Last week, on the always-excellent podcast Bombshell, hosts Erin Simpson, Loren DeJonge Schulman, and Radha Iyengar discussed—among other issues—America’s continued military effort in Afghanistan. There was an evident sense of exasperation when the discussion turned to comments made by President Trump, in the wake of a series of deadly attacks, where declared that the United States was not interested in negotiating with the Taliban.
The exasperation is entirely understandable. The United States has been at war in Afghanistan since 2001. The instances where both civilian officials and military commanders have confidently said a turning point was in sight have continually piled up over the years, while actual turning points remain illusory. The increased number of military personnel the president committed to Afghanistan last fall was supposed to force the Taliban to the negotiating table. If the president says the United States will not negotiate, then what was the purpose of the troop commitment? And what is America’s endgame after more than 16 years of war?

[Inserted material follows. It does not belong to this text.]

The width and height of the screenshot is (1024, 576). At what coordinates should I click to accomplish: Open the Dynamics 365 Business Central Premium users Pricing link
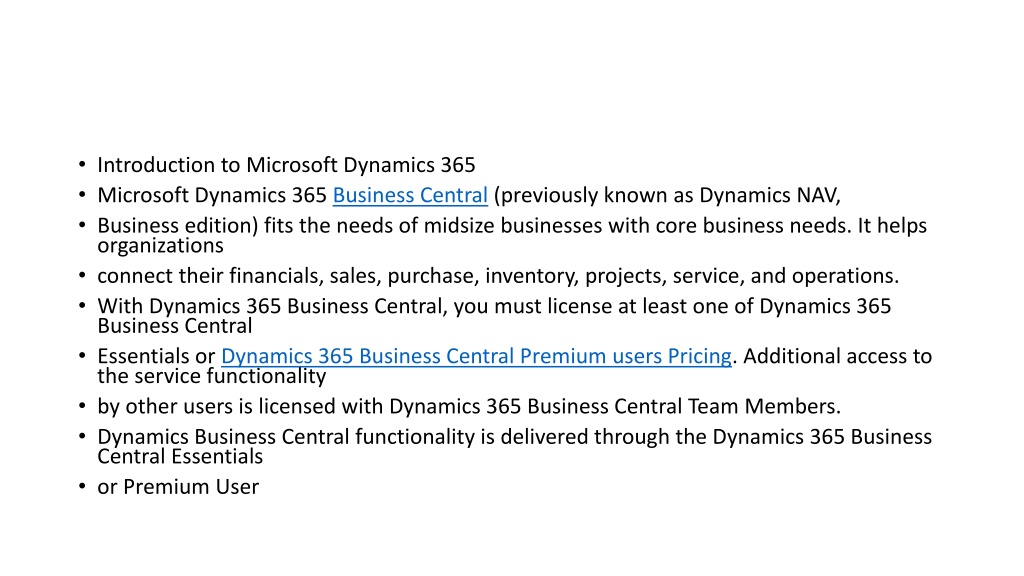tap(476, 356)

Simpson, Schulman, and Iyengar discussed a post by Max Fisher of the New York Times Interpreter blog, which laid out six options for what the future holds for Afghanistan. The sixth option, Fisher notes, is the most likely:
Neither the government nor the Taliban are strong enough to retake control. Outside actors like the United States and Pakistan may be unable to impose their vision of victory, but they can forestall losing indefinitely.
Foreign aid can sustain the government, even as its control of the country shrinks. There is little to stop the Taliban from carrying out ever more brazen attacks in the capital. The death toll, already high, would probably rise.
Eventually, the stalemate would almost certainly break, hurtling Afghanistan into one of its possible endgames. But it is difficult to say when.
“It’s hard to think of an analogous case,” said Ms. [Francis Z.] Brown, the Carnegie [Endowment for International Peace] Afghanistan expert.
Few modern wars have raged this long, this destructively and with this much outside intervention. If there is an obvious way out, history does not provide it.
The Trump administration seems willing to continue to throw resources into the fight in Afghanistan, with more than $48 billion included in its fiscal year 2019 budget request, despite lacking an idea of its endgame there—or, seemingly, ways of measuring whether its approaching. Yet neither those dollars spent, nor the lives Afghan civilians or American military personnel that will be lost in the process, are likely to register with the American people. Meaning, the status quo will likely prevail for as long American officials want it to.